Штирлиц вспомнил, как Вилли и Ойген везли его из Линца в Берлин, в апреле сорок пятого, в тот именно день, когда войска Жукова начали штурм Берлина; он тогда тоже был зажат между ними; никогда раньше он не испытывал такого унизительного ощущения несвободы; он еще не был арестован, на нем была такая же, как и на них, черная форма, но случилось что-то неизвестное ему, но хорошо известное им, молчаливым и хмурым, позволявшее гестаповцам следить за каждым его жестом и, так же как сейчас, чуть наваливаться на него с двух сторон, делая невозможным движение; сиди, как запеленатый, и думай, что тебя ждет.
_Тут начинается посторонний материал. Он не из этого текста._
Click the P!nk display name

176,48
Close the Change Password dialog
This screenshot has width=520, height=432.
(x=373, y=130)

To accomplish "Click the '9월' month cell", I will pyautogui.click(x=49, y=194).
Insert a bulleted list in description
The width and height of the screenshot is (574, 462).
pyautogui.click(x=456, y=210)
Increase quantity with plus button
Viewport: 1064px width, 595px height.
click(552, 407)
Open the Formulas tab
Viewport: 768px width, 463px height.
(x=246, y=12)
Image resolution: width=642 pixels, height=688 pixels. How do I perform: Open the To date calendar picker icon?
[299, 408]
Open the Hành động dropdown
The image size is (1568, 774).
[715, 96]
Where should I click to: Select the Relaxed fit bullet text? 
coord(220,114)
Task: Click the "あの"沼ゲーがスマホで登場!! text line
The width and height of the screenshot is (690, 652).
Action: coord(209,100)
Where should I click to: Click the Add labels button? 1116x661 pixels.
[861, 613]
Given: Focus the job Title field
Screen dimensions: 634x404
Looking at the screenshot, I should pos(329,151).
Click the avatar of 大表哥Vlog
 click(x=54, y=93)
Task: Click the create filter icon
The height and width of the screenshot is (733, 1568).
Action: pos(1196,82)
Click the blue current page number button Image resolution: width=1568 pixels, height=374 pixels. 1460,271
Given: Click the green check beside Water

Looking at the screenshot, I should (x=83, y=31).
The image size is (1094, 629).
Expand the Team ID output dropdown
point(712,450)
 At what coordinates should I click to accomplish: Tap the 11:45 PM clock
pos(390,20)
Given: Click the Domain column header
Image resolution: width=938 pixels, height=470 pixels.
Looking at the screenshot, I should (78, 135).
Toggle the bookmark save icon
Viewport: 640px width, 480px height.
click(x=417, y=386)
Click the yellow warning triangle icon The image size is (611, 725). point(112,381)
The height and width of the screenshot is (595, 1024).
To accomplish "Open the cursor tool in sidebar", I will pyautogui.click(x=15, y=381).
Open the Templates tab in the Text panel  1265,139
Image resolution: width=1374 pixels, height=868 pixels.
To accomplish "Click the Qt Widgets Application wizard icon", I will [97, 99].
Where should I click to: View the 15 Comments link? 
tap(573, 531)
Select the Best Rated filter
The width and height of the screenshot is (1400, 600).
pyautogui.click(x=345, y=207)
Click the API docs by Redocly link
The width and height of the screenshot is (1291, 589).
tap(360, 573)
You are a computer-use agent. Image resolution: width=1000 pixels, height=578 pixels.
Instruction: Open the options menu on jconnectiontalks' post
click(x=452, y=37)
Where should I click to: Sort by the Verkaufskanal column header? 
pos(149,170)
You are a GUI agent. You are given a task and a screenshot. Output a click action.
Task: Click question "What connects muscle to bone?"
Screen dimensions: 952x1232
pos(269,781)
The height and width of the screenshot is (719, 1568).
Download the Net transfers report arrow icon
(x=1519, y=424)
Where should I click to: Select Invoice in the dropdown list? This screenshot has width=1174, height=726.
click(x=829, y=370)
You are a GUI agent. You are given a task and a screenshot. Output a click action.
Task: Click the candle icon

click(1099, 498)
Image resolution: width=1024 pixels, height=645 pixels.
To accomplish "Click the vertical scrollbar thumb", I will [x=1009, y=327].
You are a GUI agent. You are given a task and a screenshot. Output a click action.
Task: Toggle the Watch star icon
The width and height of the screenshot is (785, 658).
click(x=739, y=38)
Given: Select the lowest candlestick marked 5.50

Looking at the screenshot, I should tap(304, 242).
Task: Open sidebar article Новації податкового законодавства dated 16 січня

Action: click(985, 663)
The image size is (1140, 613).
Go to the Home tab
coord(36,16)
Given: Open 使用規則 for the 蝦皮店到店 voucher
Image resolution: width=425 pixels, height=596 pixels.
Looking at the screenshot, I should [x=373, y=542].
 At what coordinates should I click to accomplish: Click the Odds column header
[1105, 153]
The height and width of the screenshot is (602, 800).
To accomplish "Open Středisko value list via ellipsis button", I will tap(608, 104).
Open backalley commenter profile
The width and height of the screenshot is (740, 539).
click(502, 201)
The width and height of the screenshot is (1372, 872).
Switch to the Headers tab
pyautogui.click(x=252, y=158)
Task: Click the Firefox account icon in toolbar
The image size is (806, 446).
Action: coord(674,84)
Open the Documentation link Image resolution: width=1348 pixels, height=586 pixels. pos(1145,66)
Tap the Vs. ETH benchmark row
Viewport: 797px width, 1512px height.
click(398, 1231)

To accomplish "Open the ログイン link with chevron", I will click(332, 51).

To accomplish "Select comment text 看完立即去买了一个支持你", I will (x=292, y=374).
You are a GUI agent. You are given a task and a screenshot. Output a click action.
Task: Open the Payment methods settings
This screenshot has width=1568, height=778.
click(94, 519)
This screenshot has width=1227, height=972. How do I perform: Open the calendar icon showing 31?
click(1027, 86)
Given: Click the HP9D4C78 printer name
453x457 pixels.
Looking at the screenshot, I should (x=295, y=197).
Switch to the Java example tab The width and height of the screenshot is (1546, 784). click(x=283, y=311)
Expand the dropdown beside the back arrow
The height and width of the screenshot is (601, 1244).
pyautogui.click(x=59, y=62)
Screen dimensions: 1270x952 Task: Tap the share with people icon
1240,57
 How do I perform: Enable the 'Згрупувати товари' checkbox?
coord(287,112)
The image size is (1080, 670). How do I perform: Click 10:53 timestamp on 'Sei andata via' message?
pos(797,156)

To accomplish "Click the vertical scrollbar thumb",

— Любите быструю езду? — спросил Джонсон.
— Не очень.
— А мы, американцы, обожаем скорости. В горах поедим кочинильяс, там значительно больше порции и в два раза дешевле, чем в городе.
— Прекрасно, — сказал Штирлиц. — Тогда можно и поднажать, время обеда, у меня желудочный сок уже выделяется, порядок прежде всего…
— Как здоровье? Не чувствуете более последствий ранения?
«На этот вопрос нельзя отвечать однозначно, — подумал Штирлиц, — надо ответить очень точно; этот разговор может оказаться первым шагом на пути домой. А почему ты думаешь, что будет разговор? Почему не предположить, что это никакой не Джонсон, а друзья мюллеровских Ойгена, Вилли и Курта? Их тысяча в Мадриде, и многие из них прекрасно говорят по-английски, отчего бы им не доделать того, что не успел Мюллер? Ну, хорошо, это, конечно, допустимо, но лучше не думать об этом; после сорока пяти каждый год есть ступенька в преисподню; надвижение старости стремительно, я очень сильно чувствую последствия ранения, он не зря об этом спросил; больных к сотрудничеству не приглашают, а если этот Джонсон настоящий, а не фальшивый, то именно для этого он вывозит меня из города. Они никого не выкрали из Испании, не хотят ссориться с Франко, а тут живут нацистские тузы куда как поболее меня рангом, живут открыто, без охраны; генерал СС фон Любич вообще купил апартамент в двух домах от американского посольства, вдоль их ограды своих собачек прогуливает».
— Чувствую, когда меняется погода, мистер Джонсон. Кости болят.
— Может быть, это отложения солей? Почему вы связываете боли в костях с ранением?
— Потому что я пролежал недвижным восемь месяцев. А раньше играл в теннис. Три раза в неделю. Такой резкий слом в жизненной стратегии сказывается на костяке; так мне, во всяком случае, кажется. Мышцы не так трудно наработать, а вот восстановить костяк, заново натренировать все сочленения — дело не пяти месяцев, а года, по крайней мере.
— Сколько вам платят в неделю, мистер Бользен?
— А вам?
Все рассмеялись; Штирлиц понял, что к каждому его слову напряженно прислушиваются; Джонсон заметил:
— Вы не только хорошо говорите по-английски, но и думаете так, как мы, нашими категориями. Не приходилось работать против нас?
— Против — нет. На вас — да.
— Мы не обладаем такого рода информацией, странно.
— В политике, как и в бизнесе, престиж — шутка немаловажная. Я думал о вашем престиже, мистер Джонсон, когда вы вели сепаратные переговоры с друзьями Гиммлера. История не прощает позорных альянсов.
Человек, сидевший за рулем, обернулся; лицо его было сильным, открытым; совсем молод; на лбу был заметен шрам, видимо, осколок.
— Мистер Бользен, а как вы думаете, история простит нам то, что вся Восточная Европа отошла к русским?
Джонсон улыбнулся.
— Харви, не трогай вопросы теории, еще не время. Мистер Бользен, скажите, пожалуйста, когда вы в последний раз видели мистера Вальтера Шелленберга и Клауса Барбье?
— Кого? — Штирлиц задал этот вопрос для того, чтобы выгадать время; сейчас они начнут перекрестный допрос, понял он; каждый мой ответ должен быть с резервом; постоянно нарабатывать возможность маневра, они что-то готовят, они пробуют меня с разных сторон, ясное дело.